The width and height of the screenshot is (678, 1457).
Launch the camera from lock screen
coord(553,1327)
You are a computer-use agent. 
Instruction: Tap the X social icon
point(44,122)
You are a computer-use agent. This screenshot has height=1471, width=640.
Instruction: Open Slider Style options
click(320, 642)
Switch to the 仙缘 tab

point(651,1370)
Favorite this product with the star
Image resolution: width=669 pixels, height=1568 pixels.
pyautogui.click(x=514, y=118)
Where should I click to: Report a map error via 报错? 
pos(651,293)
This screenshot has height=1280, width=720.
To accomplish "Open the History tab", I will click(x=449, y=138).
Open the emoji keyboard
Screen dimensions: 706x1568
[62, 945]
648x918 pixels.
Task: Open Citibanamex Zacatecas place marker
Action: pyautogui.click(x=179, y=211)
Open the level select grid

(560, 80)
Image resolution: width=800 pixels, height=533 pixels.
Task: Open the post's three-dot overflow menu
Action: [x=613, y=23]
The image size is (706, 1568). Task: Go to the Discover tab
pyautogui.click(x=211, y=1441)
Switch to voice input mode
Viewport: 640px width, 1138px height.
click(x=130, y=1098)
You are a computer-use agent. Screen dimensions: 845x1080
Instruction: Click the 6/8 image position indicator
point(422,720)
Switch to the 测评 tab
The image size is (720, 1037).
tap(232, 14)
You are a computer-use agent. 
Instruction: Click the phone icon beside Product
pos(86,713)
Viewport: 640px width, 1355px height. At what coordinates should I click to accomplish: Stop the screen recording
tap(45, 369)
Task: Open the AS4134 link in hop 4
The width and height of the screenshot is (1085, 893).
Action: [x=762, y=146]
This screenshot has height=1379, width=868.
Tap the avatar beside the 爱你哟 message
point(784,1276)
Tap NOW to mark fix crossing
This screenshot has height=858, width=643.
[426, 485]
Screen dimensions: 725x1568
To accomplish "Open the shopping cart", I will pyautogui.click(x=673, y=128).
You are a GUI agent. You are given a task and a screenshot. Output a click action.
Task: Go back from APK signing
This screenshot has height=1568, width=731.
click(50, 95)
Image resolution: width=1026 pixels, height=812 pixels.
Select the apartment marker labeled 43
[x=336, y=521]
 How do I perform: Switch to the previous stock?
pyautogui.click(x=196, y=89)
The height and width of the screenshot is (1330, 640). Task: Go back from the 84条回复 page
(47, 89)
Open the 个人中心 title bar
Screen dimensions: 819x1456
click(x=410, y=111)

::::

= AIM =
Collect every line from the rows that contains the string "size". Case counts.

= ANSWER FOR THE TASK =
The image size is (706, 1568). Task: Go to the Discover tab
The image size is (720, 1037).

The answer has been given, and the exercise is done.